What the papers say - February 23


The resignation of a Unicef executive after allegations of inappropriate behaviour features prominently in Friday's papers.

The Guardian says boss Justin Forsyth was "forced" to resign in the wake of the claims during his time as chief executive of Save the Children. He said he quit the role "because of attempts to damage aid organisations and the humanitarian sector".

The Metro leads on the same story, calling it "the latest blow to hit the embattled charity sector".

Elsewhere, The Times reports on the story that Oxfam GB has been suspended in Haiti for two months pending an investigation into sexual misconduct, while leading on the "chaos" of the lecturers' strike. It says university chiefs are split over the walkouts.

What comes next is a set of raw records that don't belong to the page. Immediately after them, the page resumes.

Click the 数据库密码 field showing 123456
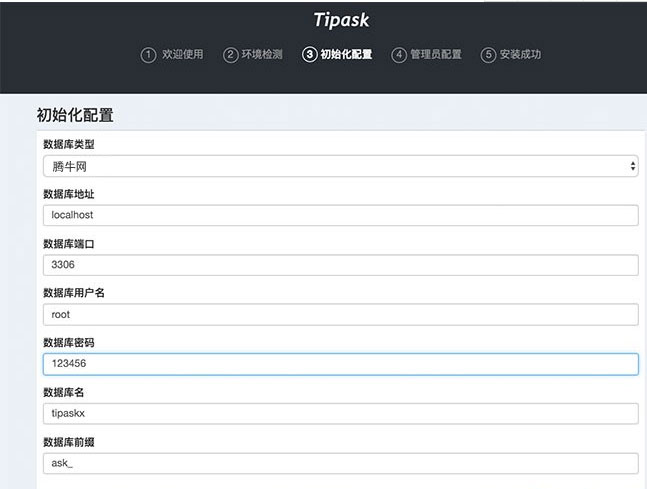 (x=340, y=364)
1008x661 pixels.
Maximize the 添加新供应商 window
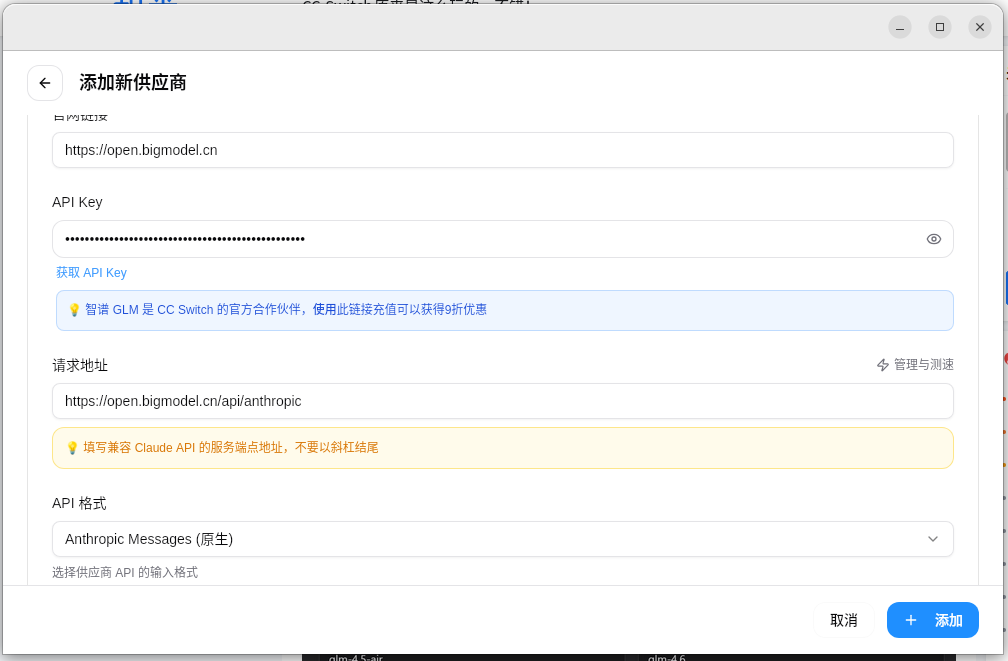[939, 27]
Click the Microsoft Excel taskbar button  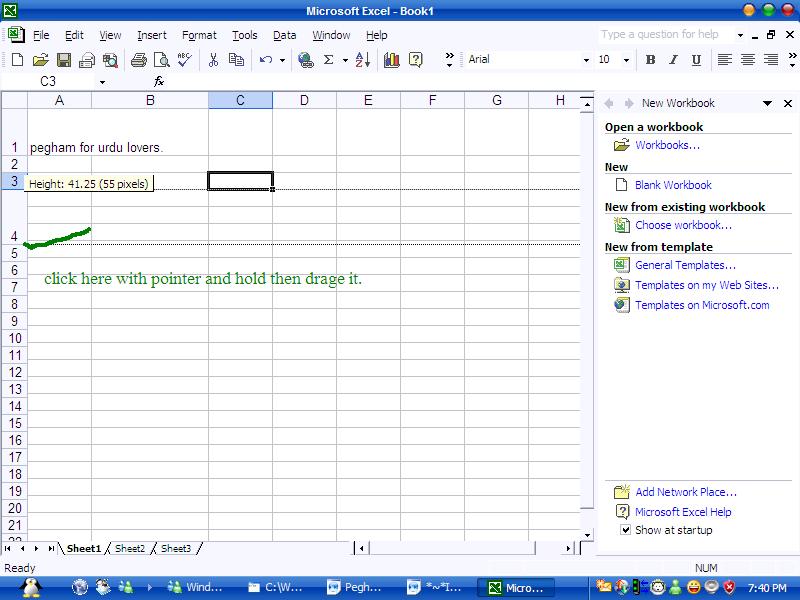pos(516,588)
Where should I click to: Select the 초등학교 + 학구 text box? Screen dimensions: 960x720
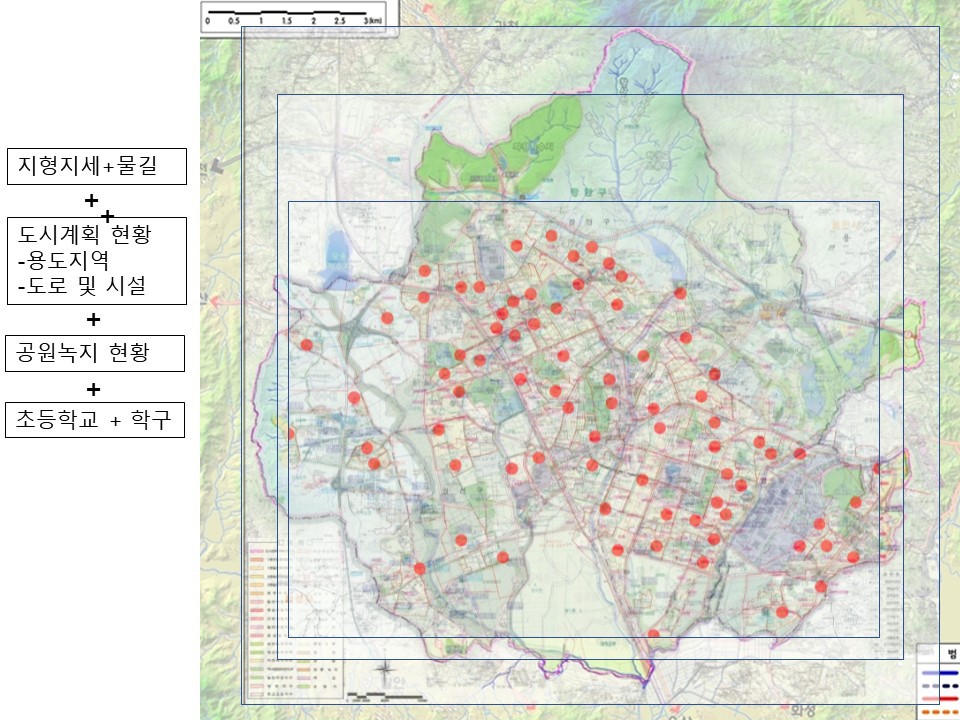95,419
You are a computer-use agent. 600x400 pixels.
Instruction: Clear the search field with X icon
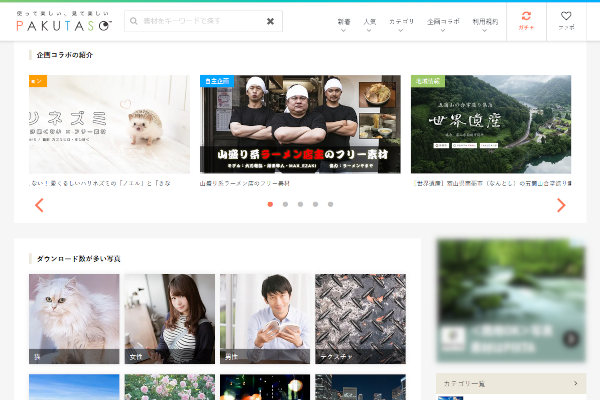(270, 21)

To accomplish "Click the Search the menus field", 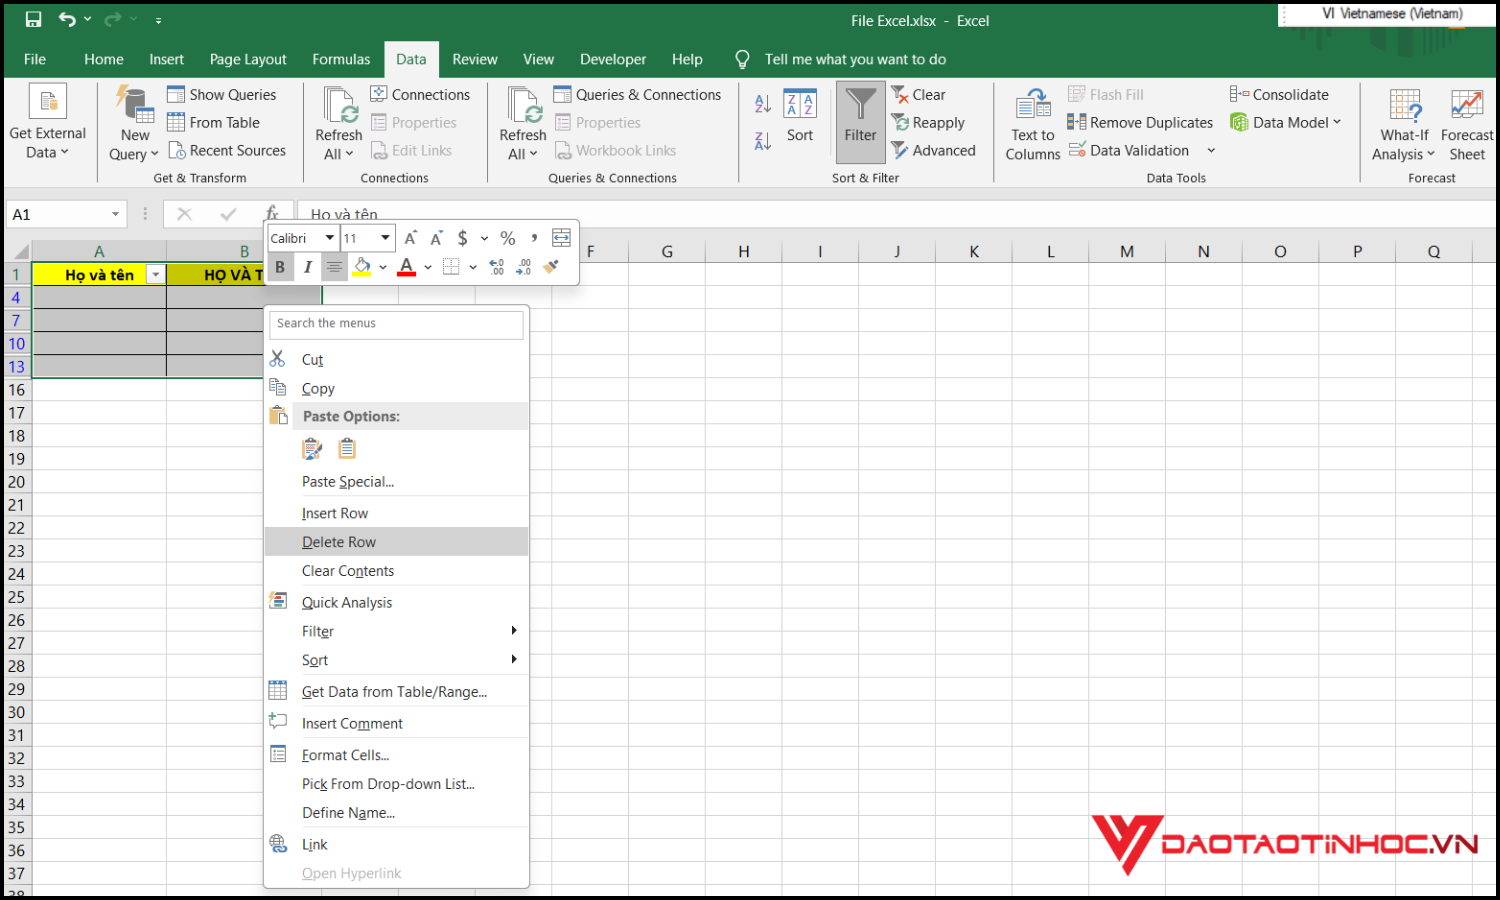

The Telegraph leads on a former British Army officer who is facing being investigated for the eighth time over the death of an Iraqi teenager 15 years ago.

The Daily Mirror continues with its opt-out organ donation campaign, saying transplant boy Max Johnson is urging MPs to vote for a change in the law.

The Daily Mail claims plastic drinking straws will soon be outlawed across Britain. It says Environment Secretary Michael Gove is "set to announce a ban within months".

The Independent leads on research that more than 200 million medication errors are made in the NHS every year, which "contribute to as many as 22,300 deaths a year".

Under the headline "Antiques Rude Show", The Sun reveals pensioners in Christchurch, Dorset, were given an "eye-popping treat" when a troupe of pole dancers performed at their care home.

And the Financial Times front page includes a warning from the OECD that a "rising tide" of sovereign debt is set to hit developed nations as interest rates rise.